The commitment by Mother Teresa to care for those who had been rejected by society is one of the most unparalleled displays of benevolence of the 20th century. The tiny woman showed the world through her actions the truest meaning of charity.
“The Letters,” a new film from director/writer William Riead, reveals that even the woman whose grace, compassion and work has earned her consideration for canonization by the Catholic Church had her doubts. Concerns about the loneliness and darkness she felt in her life, plus an abandonment by God, were only revealed through a series of letters written to her spiritual adviser, Celeste van Exem (Max Von Sydow).
Riead has elected to tell the story from the point of view of Benjamin Praagh (Rutger Hauer), a Vatican priest charged with investigating acts and events following her death that would determine whether Mother Teresa should be cannonized. This is the movie’s biggest mistake.
The story unfolds as Sister Teresa (Juliet Stevenson) hears a calling from God to leave the convent in Eastern Calcutta, India, where she has been serving as a teacher to work in the streets. She’s not concerned with evangelizing but rather with offering care and comfort to the masses who are starving, sick or dying.
Despite her pure humanitarian reasons for wanting to work among the poor, the Vatican had to be convinced to change its rules. She eventually establishes her own congregation whose work is so world-changing that it earns Mother Teresa the Nobel Peace Prize.
The task of playing Mother Teresa falls to Stevenson, a noted British actor. It’s a remarkable performance worthy of Oscar consideration considering how controlled the work had to be within the confines of Riead’s script.
Mother Teresa was not prone to big displays of either joy or frustration, but Stevenson still manages to show the frustration and emotional burden that weighed heavily on Mother Teresa’s shoulders. It was a burden she carried almost exclusively alone.

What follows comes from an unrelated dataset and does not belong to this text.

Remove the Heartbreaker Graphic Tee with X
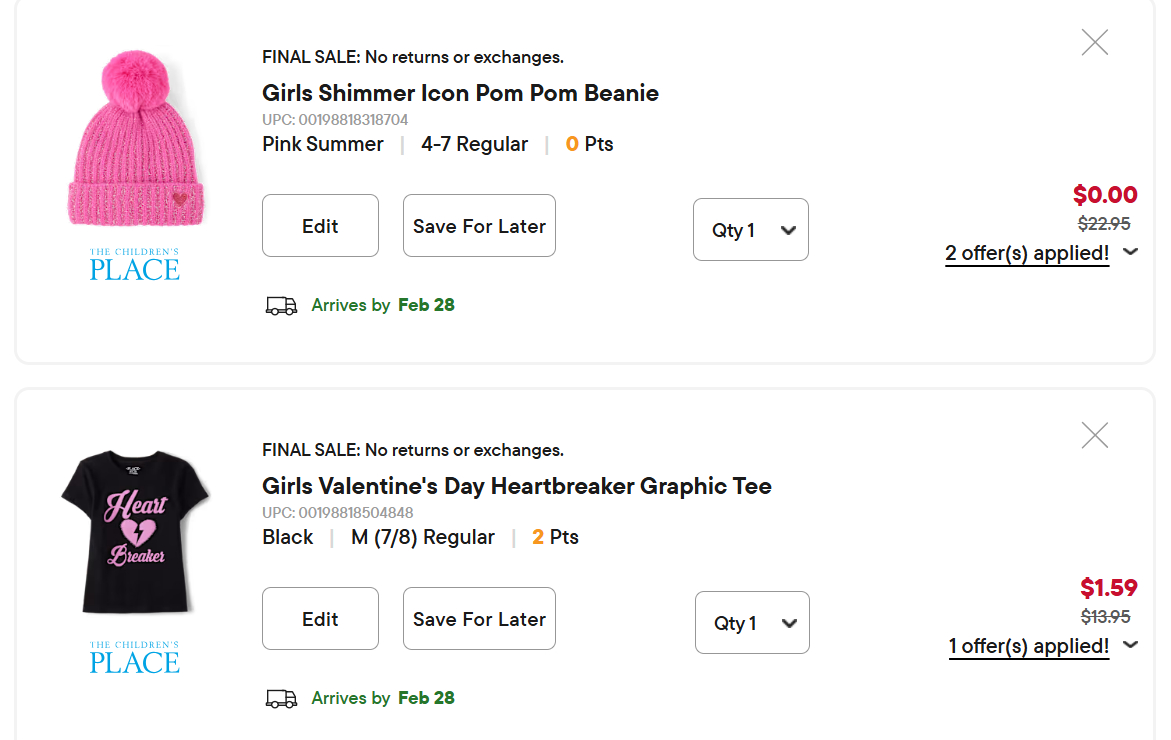 pos(1095,435)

There would have been more emotional avenues for her to play had Riead opted to spend less time making a biopic on the life of the nun and more on revealing the contents of the letters.
This is a powerful part of Mother Teresa’s life, but the way Riead has written the script and shot the film plays it too safe. Stevenson takes the material Riead gives her and plays the role with the respect and energy it needs and deserves.
She could have done so much more had the material been there.
But there are plenty of memorable scenes from the anguish she feels, despite her heroic efforts, such as with a pregnant woman and with the motherly advice she gives the young students who are inspired to follow Mother Teresa’s lead.
Seeing Mother Teresa express her dark fears would have been more powerful than a room full of men sitting around pontificating about what she wrote. Even good actors like von Sydow and Hauer can only do so much.
Even with such glitches, “The Letters” is a loving and powerful tribute to what can be done when a person doesn’t just profess to have a deep faith but takes action to show it. The fact that this saintly woman has some very common doubts and concerns only shows how dedicated Mother Teresa was to taking care of the homeless and helpless.
Mother Teresa’s life was so inspiring that even a film that tells her story at only about 75 percent of its potential still delivers a heavy spiritual punch.